→ **EXTRACTED TEXT**

There is in fact no contradiction between Labor’s healthcare “reforms” and its approach to medical research: both are oriented towards gutting public funding and promoting privately-run, profit-based services and institutions.
Some speakers demanded the government make other spending cuts while exempting medical research. Bettina Arndt, a sex therapist and clinical psychologist, echoed the demagogic Liberal-National opposition campaigns against government “waste” and overspending. She asked protestors to “just think about the amount of medical research we could have had if the government hadn’t wasted all that money on all those dreadful school halls.”
The keynote speaker in Melbourne was Greens MP Adam Bandt. Posturing as an opponent of the cuts to medical spending, Bandt declared that he had written “to the treasurer [Wayne Swan], seeking an assurance that health and medical funding will not be cut in this budget.” Bandt attempted to downplay fears that the Gillard government would proceed with the foreshadowed cuts, adding that if it did so, the Greens would “work from the floor of parliament to do everything we can to improve the budget and to ensure as far as we can that there will be no cuts to health and medical research.”
This pledge was completely bogus. Bandt and his Greens colleagues in parliament have already committed to passing Labor’s budget, irrespective of its contents, and will therefore be entirely responsible for whatever medical research cuts are made.
In reality, medical researchers and the wider public opposed to the threatened funding withdrawals are locked in a political struggle against the Greens-backed Labor government.
Like her counterparts internationally, Gillard is preparing an austerity program aimed at slashing public spending on vital areas of public spending, including health, education, social infrastructure, and welfare, while at the same cutting taxes for corporations. The only way to defend public healthcare and medical research is to develop an independent political movement against the Labor government, uniting all professional workers in the field with every other section of the working class confronting similar attacks on their working conditions and living standards.

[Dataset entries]
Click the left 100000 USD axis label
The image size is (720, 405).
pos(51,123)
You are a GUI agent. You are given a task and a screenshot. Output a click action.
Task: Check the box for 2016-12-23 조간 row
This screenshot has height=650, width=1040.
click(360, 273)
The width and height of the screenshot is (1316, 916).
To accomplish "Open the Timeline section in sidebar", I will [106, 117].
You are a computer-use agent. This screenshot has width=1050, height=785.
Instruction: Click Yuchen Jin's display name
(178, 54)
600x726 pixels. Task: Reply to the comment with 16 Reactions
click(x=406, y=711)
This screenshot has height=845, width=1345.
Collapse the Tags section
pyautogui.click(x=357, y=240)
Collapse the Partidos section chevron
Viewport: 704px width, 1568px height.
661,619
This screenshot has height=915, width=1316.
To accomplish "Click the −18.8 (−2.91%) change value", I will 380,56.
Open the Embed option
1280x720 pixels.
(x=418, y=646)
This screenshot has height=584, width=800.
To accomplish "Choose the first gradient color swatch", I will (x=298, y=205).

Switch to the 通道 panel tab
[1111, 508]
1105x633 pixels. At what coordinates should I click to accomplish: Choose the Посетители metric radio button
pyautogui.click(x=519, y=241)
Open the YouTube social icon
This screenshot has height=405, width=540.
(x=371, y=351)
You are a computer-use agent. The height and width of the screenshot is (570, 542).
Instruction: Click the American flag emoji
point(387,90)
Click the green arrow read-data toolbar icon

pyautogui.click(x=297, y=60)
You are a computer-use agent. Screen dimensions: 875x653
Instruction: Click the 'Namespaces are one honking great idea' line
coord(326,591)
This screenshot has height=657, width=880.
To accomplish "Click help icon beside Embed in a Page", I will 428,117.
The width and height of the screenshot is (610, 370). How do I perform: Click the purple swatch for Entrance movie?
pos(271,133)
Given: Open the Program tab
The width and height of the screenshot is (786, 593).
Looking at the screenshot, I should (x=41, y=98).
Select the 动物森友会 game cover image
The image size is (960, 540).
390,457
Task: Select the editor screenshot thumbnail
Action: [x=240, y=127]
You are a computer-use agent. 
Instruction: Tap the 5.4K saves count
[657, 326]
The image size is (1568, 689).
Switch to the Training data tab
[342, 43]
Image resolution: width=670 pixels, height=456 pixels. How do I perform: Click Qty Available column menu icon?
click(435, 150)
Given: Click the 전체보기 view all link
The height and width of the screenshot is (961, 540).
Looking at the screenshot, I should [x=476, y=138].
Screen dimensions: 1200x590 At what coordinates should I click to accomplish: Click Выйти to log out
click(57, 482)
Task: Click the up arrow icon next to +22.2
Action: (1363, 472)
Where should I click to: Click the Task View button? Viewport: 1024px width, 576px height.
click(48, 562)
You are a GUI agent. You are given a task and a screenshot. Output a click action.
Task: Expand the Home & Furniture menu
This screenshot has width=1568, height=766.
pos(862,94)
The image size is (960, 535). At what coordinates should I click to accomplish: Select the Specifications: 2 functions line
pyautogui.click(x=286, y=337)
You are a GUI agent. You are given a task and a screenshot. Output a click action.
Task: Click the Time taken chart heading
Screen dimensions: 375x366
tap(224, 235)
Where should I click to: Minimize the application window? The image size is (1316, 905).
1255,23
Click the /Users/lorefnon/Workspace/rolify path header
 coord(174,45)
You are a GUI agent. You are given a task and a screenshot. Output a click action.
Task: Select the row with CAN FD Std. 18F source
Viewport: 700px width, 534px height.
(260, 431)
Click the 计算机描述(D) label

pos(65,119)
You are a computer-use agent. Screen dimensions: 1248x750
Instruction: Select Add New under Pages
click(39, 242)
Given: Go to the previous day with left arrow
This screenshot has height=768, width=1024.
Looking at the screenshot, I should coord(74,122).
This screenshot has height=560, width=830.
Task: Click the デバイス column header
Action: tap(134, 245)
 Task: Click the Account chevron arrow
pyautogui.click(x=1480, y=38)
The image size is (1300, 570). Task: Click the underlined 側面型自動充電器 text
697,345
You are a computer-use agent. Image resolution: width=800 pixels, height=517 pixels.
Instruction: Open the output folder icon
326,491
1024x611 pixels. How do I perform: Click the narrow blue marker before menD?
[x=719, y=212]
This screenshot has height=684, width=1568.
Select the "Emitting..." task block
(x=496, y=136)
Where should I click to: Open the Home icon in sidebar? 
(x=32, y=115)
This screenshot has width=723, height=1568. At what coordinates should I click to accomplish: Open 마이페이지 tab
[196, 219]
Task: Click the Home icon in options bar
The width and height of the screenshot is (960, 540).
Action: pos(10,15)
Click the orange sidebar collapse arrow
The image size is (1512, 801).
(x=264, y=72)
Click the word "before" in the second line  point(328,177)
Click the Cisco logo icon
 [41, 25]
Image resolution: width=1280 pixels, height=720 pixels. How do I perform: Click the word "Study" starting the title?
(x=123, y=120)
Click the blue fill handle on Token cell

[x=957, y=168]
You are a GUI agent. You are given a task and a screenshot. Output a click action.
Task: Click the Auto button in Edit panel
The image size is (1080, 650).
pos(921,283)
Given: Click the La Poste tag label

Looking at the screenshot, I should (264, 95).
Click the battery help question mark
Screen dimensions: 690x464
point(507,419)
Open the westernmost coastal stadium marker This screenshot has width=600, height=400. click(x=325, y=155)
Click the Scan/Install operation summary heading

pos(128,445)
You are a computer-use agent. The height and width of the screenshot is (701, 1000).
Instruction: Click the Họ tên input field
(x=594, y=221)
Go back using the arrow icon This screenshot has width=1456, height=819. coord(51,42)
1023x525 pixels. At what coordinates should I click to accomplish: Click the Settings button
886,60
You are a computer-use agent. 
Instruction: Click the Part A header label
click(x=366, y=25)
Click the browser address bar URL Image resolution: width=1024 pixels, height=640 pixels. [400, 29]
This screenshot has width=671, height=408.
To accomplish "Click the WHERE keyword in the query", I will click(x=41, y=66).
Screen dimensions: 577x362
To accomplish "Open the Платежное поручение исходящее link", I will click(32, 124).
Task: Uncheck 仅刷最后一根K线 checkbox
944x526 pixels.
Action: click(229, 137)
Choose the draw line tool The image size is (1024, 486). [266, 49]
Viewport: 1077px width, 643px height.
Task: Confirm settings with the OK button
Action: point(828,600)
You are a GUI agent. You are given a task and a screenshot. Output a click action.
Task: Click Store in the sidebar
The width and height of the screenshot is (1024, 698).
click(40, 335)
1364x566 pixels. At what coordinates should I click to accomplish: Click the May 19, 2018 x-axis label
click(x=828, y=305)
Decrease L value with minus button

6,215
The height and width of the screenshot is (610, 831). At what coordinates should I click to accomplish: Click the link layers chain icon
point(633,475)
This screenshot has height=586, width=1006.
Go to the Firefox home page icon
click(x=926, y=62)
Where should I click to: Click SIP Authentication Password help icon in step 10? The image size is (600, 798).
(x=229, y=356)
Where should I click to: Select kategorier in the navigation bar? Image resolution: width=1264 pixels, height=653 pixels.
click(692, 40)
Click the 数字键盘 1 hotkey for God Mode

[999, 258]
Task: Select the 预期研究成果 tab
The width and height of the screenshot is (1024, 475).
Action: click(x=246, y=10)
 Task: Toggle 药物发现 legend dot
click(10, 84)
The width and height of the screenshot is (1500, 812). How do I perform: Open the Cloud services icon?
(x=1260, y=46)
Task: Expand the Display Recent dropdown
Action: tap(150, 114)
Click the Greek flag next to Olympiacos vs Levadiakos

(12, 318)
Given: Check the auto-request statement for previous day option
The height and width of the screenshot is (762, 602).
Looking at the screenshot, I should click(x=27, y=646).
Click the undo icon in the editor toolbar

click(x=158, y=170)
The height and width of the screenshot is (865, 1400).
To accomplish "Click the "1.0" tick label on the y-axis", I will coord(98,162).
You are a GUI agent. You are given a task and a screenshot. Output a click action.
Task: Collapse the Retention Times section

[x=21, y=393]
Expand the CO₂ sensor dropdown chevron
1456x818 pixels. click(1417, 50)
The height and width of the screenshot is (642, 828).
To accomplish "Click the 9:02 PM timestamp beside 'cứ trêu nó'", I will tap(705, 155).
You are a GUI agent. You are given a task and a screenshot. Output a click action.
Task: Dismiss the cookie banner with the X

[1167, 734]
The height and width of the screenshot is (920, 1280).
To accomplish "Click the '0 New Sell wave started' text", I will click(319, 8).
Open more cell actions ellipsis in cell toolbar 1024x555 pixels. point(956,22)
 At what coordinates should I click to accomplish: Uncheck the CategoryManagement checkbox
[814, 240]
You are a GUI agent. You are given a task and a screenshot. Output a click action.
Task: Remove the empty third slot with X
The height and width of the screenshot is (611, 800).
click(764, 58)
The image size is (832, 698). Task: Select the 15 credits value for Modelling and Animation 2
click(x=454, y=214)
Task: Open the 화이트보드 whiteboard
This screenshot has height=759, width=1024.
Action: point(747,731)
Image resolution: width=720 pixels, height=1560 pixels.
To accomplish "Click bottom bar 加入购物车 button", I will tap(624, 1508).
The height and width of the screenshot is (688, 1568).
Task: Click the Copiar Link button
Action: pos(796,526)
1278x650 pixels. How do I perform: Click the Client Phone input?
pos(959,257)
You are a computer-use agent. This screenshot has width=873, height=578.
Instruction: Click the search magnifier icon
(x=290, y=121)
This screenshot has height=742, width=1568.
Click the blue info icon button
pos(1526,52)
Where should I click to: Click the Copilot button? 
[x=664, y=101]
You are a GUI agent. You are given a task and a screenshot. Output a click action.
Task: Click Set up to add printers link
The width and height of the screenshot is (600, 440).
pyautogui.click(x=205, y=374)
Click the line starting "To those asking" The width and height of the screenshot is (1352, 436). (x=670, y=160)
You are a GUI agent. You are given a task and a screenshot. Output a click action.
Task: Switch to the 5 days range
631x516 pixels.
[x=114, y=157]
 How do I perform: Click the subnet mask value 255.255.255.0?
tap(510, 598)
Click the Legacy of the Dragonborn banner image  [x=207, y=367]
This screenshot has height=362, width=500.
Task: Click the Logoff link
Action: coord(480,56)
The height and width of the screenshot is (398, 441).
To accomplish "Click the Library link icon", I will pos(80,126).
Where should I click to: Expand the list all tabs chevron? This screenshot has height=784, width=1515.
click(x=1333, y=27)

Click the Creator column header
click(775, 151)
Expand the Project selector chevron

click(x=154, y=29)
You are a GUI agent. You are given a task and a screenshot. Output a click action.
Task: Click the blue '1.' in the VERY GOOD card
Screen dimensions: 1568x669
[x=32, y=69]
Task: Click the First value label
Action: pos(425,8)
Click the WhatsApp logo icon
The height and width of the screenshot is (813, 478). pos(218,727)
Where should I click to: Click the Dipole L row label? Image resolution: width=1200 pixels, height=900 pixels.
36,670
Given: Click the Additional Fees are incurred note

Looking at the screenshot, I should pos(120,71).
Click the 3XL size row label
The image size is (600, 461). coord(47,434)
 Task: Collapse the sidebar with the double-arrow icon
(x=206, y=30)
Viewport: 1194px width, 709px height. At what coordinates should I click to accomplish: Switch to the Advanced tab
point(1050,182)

→ **THINGS TO DO**
1/ In the text about the protests against medical research cuts, substitute "promise" for "pledge" and write out the passage that begins at the words "The keynote speaker" and stops after "cuts are made.".
2/ Continue the text about the protests against medical research cuts from its final sentence onward.

→ **ANSWERS BY TASK**
1/
The keynote speaker in Melbourne was Greens MP Adam Bandt. Posturing as an opponent of the cuts to medical spending, Bandt declared that he had written “to the treasurer [Wayne Swan], seeking an assurance that health and medical funding will not be cut in this budget.” Bandt attempted to downplay fears that the Gillard government would proceed with the foreshadowed cuts, adding that if it did so, the Greens would “work from the floor of parliament to do everything we can to improve the budget and to ensure as far as we can that there will be no cuts to health and medical research.”
This promise was completely bogus. Bandt and his Greens colleagues in parliament have already committed to passing Labor’s budget, irrespective of its contents, and will therefore be entirely responsible for whatever medical research cuts are made.

2/
The proposed medical research cuts underscore the incompatibility of the profit system with the rational development of medical science. Researchers and scientists spend decades developing their expertise and new areas of investigation, which often have the potential to deliver medical breakthroughs that benefit the entire world’s population. Yet at every step, this potential is hindered by chronic funding shortfalls, demands within universities for proposed research projects to satisfy arbitrary “cost-benefit” and productivity tests, and the destructive impact of the major drug and bio-medicine corporations, which seek to monopolise knowledge, and even patent DNA and other physical materials, in order to boost profits.
High quality healthcare, including access to the most advanced scientific discoveries, ought to be a social right. But under the current two-tier system it is available only to those who can afford to pay. Tens of billions of dollars are needed to upgrade hospitals, expand medical research, and provide free, high quality health care to all who need it.
This is only possible through the development of an internationalist and socialist movement of the working class, fighting for the rational reorganisation of economic life. That is the program fought for by the Socialist Equality Party.